665oF, named for the temperature its wood-fired oven and grill operate at, checks all the above steakhouse boxes, and then some, what with its panoramic views of the city from its 38th floor perch.
Meet The Meats
Beef (Australian, Tasmanian, USDA and Irish) in various cuts ranging from a 200g tenderloin up to monstrous 1.2kg tomahawk, veal, lamb and chicken are on offer (S$55 and S$160, S$49, S$55, S$29). If the “surf" component of Surf n’ Turf is more your speed, then 665oF will also do you a lobster thermidor (S$80), as any self-respecting steakhouse would, along with a whole Dover sole.
Depending on how big your appetite for food and for suffering a massive coronary is, you could, as my dining companions and I did, have the tomahawk steak. Granted, a good part of its 1.2kg weight comes from a bone that you usually see as a murder weapon in a detective drama, but there’s still easily enough there to feed at least three adults comfortably.
Grilled medium-rare, as is right and proper, there’s not much I can say about it, apart from being decent on the whole. That said, it’s a little more sinewy than I would have liked in parts. Personally, I’d have gone for the hanger steak (in my opinion the king of steak cuts, followed closely by ribeye and short rib), but a 300g slab won’t stretch for a party of six.
Surfing The Turf
The lobster thermidor, too, is solid, if a little uninspiring. Perhaps I’ve never really warmed to lobster in general owing to its relatively dry texture, or how cheese tends to overwhelm the flavour of the crustacean, but anyway.
Thankfully, the wine was brilliant. Despite being “merely" their house red, which all too often is a thinly disguised euphemism for vinegar, the bold berry flavours, round tannins and surprising spiciness of the Cabernet Sauvignon made an excellent companion throughout the meal, no matter what was on the table.
But while the mains were merely competent, it’s the appetisers that really shine. Led by the talent that is sous chef Josephine Loke, her influence from previous stints at Open Farm Community and Odette really show in the first half of 665oF’s menu.
Starters Steal The Show
This explains the presence of lime-cured kingfish and scallop ceviche (S$29 and S$39). The former, served with charred cucumber and watermelon radish stands out if only because of its incongruity with the rest of the menu.

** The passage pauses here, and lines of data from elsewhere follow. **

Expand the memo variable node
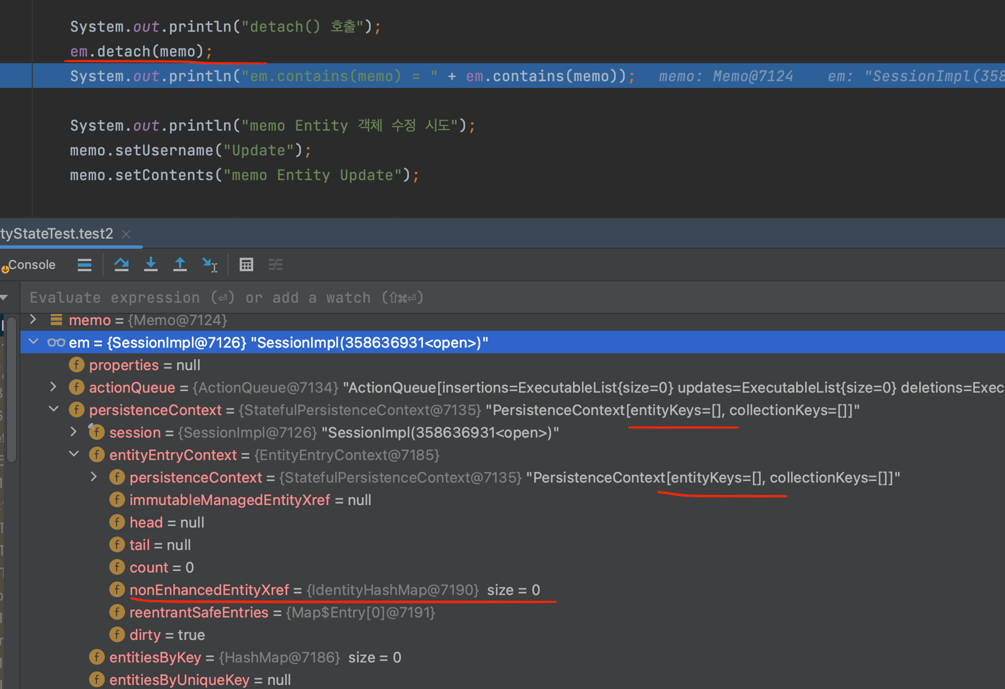1005x689 pixels. coord(33,320)
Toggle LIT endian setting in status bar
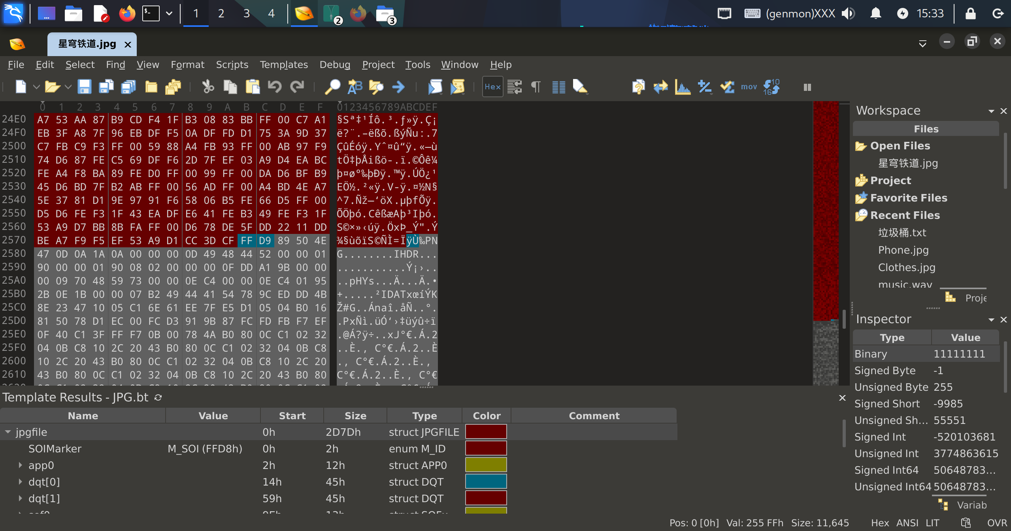 click(x=932, y=523)
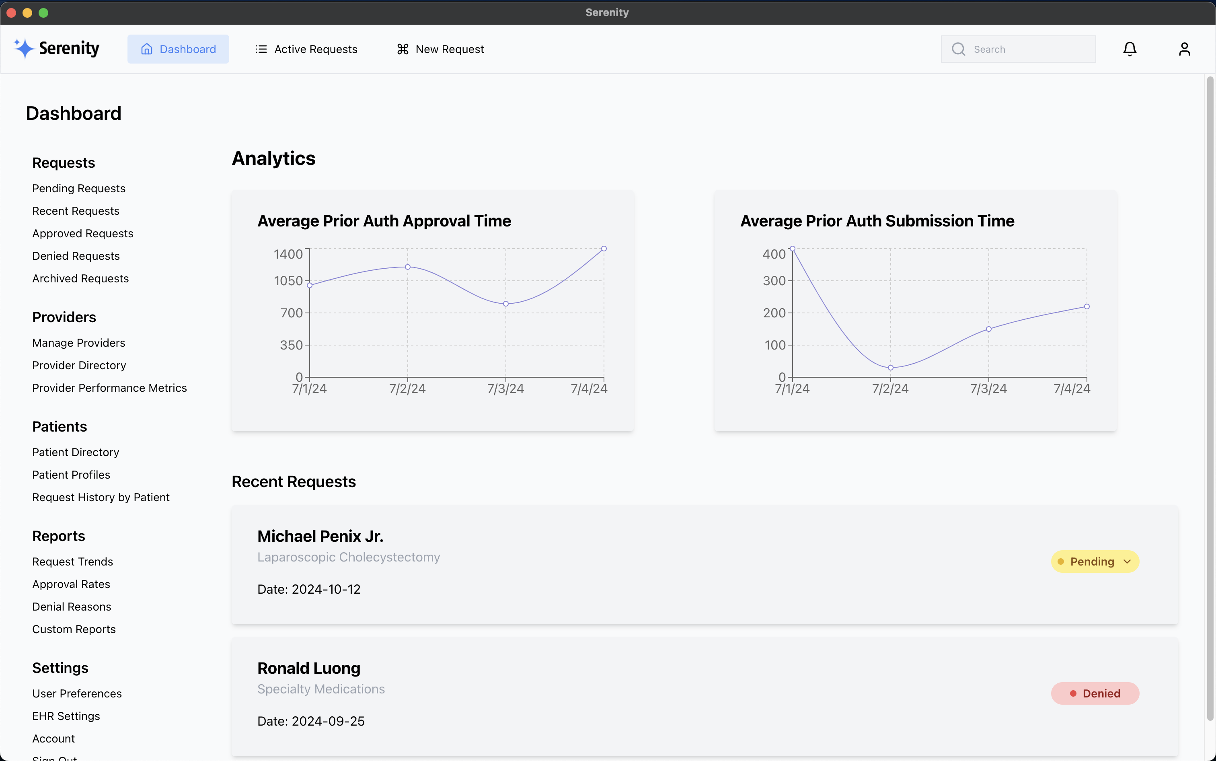Screen dimensions: 1216x761
Task: Click the page's vertical scrollbar
Action: [1210, 398]
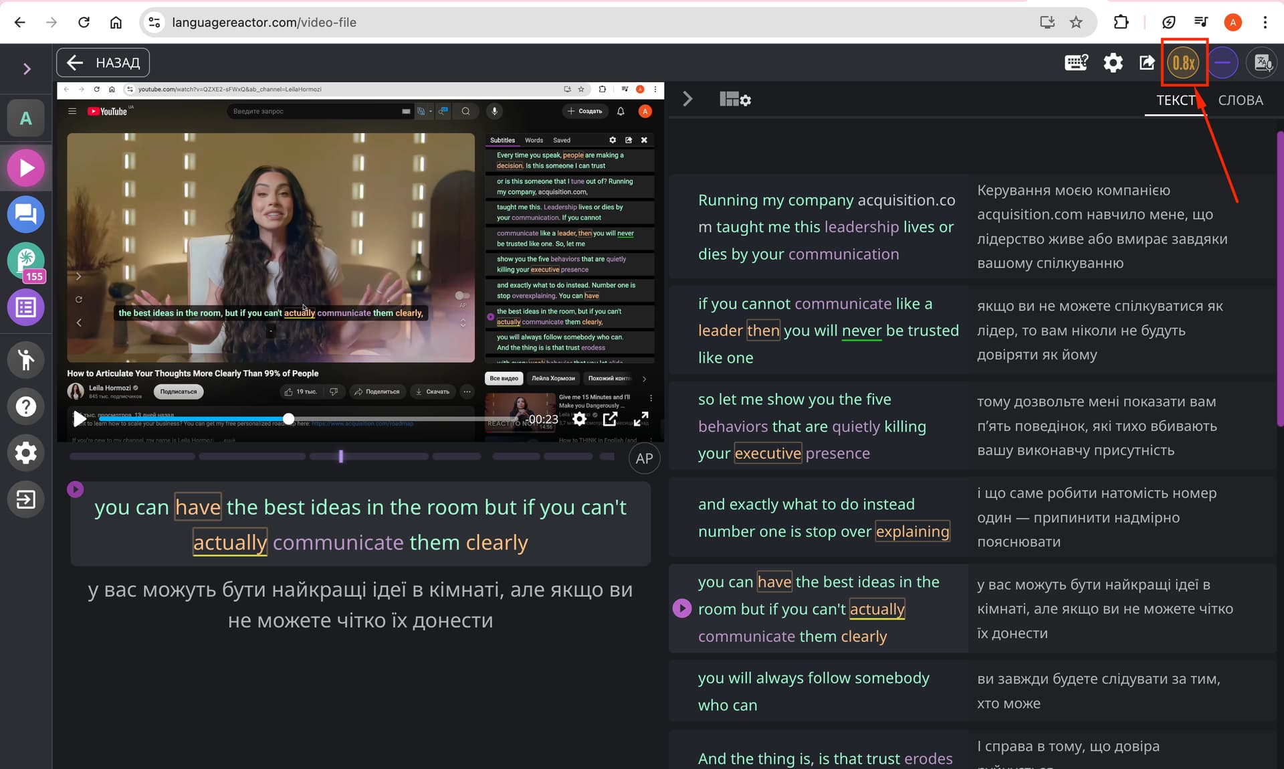Open settings gear in top toolbar
The width and height of the screenshot is (1284, 769).
click(1113, 63)
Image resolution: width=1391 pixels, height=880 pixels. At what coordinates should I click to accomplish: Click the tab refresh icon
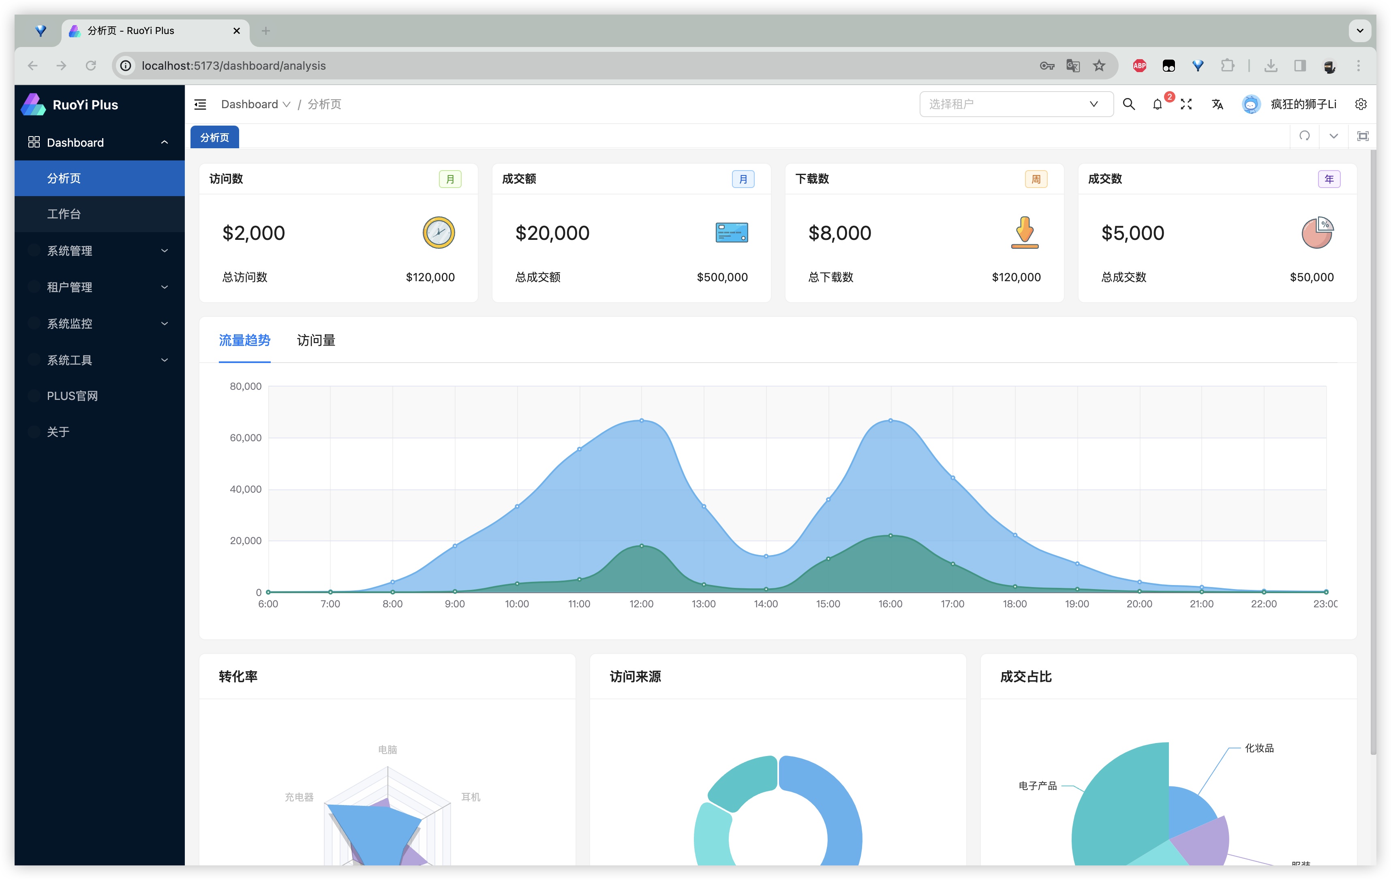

It sounds like it shouldn’t work, but the subtlety of the kingfish’s flavour and toothy texture is a great counterpoint to the heavy mains. Also, the charred cucumber is a nice hat-tip to the grilled meats that form the backbone of 665oF’s menu.
Crab cakes (S$32), that old steakhouse staple, naturally make an appearance. And yes, like the rest of the starters, they’re exceptional. That said, the spiced pepper remoulade is a touch cloying for my taste and masks the light texture of the cakes. I ended up having mine with just a squeeze of lemon, while surreptitiously stealing another when I thought nobody was looking.
But for how amazing the starters are, I can’t help but think the mains, while representing solid outings, are a little lacking in charisma. Which is a pity, because Andaz, 665oF and Chef Loke’s food has tonnes of personality.
Yes, I’m willing to concede that a tomahawk steak, Instagram-worthiness aside, perhaps isn’t the best place to show off how good a steakhouse is. And I’m also willing to concede 665oF hasn’t fully found its groove yet, given how it and the hotel itself is barely six months old.
It’s certainly worth another visit in the next few months, though. If only for the chance to scoff down more of those amazing crab cakes.